The Antirom art collective was formed in 1994 as a "protest against ill-conceived point-and-click 3D interfaces grafted onto re-purposed old content - video, text, images, audio and so on - and repackaged as multimedia". Its initial and most notable project, the Antirom CD-ROM, was funded by Arts Council of Great Britain and focussed on exploring interactivity in its own right, rather than being an interface to existing content such as video, audio and text.

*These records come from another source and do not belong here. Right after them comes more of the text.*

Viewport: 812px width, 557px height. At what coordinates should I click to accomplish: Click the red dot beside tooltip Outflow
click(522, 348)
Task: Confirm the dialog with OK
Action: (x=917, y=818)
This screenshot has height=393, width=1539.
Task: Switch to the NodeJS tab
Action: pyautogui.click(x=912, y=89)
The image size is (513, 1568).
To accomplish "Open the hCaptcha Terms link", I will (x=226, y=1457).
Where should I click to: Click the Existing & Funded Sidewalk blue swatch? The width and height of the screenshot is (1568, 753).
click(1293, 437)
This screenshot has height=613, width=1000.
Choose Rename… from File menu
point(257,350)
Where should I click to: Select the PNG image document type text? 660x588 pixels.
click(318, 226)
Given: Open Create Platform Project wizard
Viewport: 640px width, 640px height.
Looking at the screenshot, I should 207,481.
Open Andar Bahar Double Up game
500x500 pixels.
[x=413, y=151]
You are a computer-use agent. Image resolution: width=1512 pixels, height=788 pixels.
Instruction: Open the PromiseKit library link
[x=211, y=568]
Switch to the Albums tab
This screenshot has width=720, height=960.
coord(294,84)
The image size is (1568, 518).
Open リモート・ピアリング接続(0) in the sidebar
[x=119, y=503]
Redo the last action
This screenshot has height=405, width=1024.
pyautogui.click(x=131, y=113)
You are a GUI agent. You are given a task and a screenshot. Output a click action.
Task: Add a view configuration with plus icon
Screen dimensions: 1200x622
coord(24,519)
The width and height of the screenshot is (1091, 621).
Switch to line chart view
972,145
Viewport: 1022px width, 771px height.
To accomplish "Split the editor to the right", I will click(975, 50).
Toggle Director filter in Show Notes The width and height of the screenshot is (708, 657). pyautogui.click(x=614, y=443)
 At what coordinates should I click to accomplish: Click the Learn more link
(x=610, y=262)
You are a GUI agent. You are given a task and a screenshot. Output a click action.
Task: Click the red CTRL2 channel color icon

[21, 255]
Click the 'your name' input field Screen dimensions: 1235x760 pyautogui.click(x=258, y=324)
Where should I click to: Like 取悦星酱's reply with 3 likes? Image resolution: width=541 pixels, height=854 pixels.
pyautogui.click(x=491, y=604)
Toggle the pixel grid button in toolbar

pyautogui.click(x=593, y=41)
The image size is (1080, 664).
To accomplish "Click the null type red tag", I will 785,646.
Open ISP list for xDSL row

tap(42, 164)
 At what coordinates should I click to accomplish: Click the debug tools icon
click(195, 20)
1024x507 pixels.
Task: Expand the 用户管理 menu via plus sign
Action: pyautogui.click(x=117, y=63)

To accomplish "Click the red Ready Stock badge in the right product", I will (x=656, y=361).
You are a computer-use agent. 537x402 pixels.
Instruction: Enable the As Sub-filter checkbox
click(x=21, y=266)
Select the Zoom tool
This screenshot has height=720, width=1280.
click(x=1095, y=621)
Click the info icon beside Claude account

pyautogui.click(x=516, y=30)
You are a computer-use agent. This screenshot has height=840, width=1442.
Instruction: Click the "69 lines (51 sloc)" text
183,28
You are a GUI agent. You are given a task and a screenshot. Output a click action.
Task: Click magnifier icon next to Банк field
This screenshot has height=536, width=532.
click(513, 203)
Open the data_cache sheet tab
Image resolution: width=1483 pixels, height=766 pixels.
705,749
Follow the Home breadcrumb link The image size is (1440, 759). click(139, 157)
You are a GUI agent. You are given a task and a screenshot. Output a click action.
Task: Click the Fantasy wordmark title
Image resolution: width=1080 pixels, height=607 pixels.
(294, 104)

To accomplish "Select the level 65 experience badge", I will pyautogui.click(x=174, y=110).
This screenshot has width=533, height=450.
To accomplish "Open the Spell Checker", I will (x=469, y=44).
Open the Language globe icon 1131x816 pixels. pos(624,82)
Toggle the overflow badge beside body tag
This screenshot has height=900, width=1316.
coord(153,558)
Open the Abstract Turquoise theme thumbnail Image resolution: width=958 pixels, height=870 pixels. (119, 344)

The group's process included producing many small interactive 'toys' that revolved around a single idea such as sound mixing, bouncing or scrolling elements. In the context of multimedia, at the time, this was a very different approach to the dominant "encyclopaedia" format such as Encarta. Antirom influenced several other designers such as Brendan Dawes who said of the group, "these guys changed things. Nothing was the same in the world of so called multimedia ever again. I remember seeing the amazing, different work for Levi's, which had a massive impact on me."

The Antirom CD used interaction techniques, such as using the mouse to control bizarre sounds and animations of random lines and colours, to create experiences that were considered confounding, entertaing and confusing. In his essay Cinema As A Cultural Interface (also a chapter in The Language of New Media), new media theorist, Lev Manovich, uses Antirom's work in HotWired's now defunct RGB Gallery to describe "how cultural interfaces stretch the definition of a page while mixing together its different historical forms".

Co-founders were Andy Cameron, Andy Allenson, Rob LeQuesne, Luke Pendrell, Sophie Pendrell, Andy Polaine, Nicolas Roope, Tom Roope, and Joe Stephenson.

Anthony Rogers, Helen Aver, Joel Baumann and Jason Tame joined the group later. Many of the members were students under Cameron's lectureship at the School of Media, Arts and Design at the University of Westminster. Tom Smith also introduced the team to new multimedia programming techniques in his role as visiting lecturer there.

Aside from continued experimental work and research, the collective produced commercial work for clients such as The Science Museum, the BBC and Levi Strauss & Co. Antirom in theory had a flat non-hierarchical structure with all collective members having an equal say in how the collective was run.

The group finally disbanded in 1999.